Un habitant de Kidal qui a parlé sous le couvert de l’anonymat a déclaré à Reuters que des combattants du MNLA écumaient les rues de la ville en sommant les personnes originaires du sud du Mali de partir.
Preuve que la France était parfaitement au courant de cette barbarie, elle a réagi sur son site internet, à travers le ministère des Affaires étrangères : «la France condamne ces violences et ces arrestations extrajudiciaires et demande la libération des personnes concernées. Elle rappelle son attachement à ce qu’une solution négociée soit trouvée sur la situation à Kidal’’.

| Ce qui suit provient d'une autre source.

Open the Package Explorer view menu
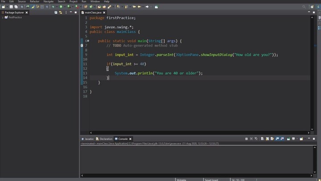pos(66,13)
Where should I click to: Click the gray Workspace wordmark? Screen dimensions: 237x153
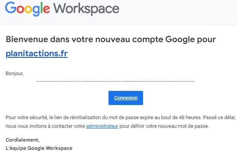(x=86, y=9)
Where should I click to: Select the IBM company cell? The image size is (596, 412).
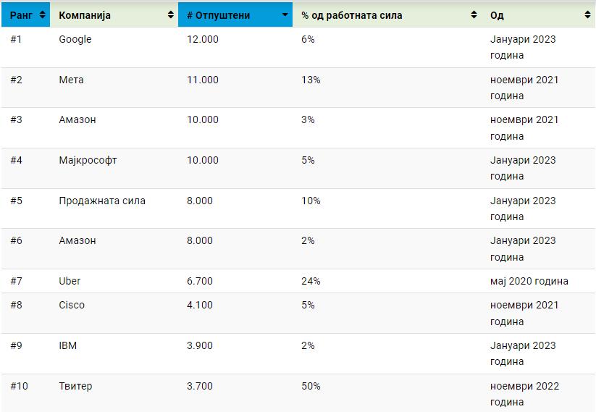click(67, 345)
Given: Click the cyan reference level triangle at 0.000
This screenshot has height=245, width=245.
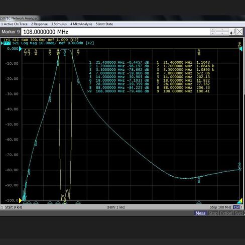Looking at the screenshot, I should (20, 49).
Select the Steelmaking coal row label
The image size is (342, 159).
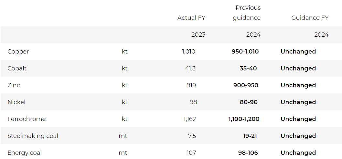coord(33,136)
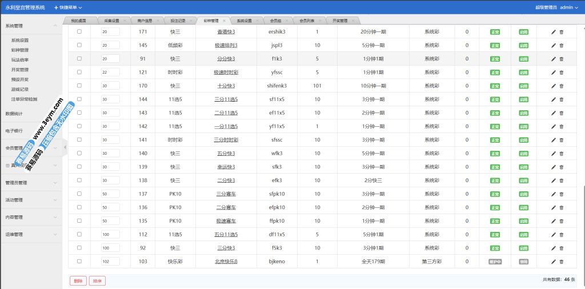Click the edit pencil icon for 香港快3 row
The height and width of the screenshot is (289, 585).
tap(553, 32)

Il a y a une bonne dose de pharisaïsme dans cette condamnation, d’autant plus que, de sources militaires, ce sont les hélicoptères d’attaque de l’armée française qui ont arrêté la progression des FAMAs sur Kidal quand elles ont défait le MNLA à Anéfis. Et c’est la Force Barkhane, dont la mission est exclusivement dédiée à la lutte antiterroriste, qui s’est retrouvée aux côtés de la MINUSMA, le 22 juillet dernier, à Kidal, pour s’interposer entre les belligérants. Si ce n’était pas uniquement pour faire partir de la ville le GATIA qui a infligé de lourdes pertes au parrainé international du MNLA.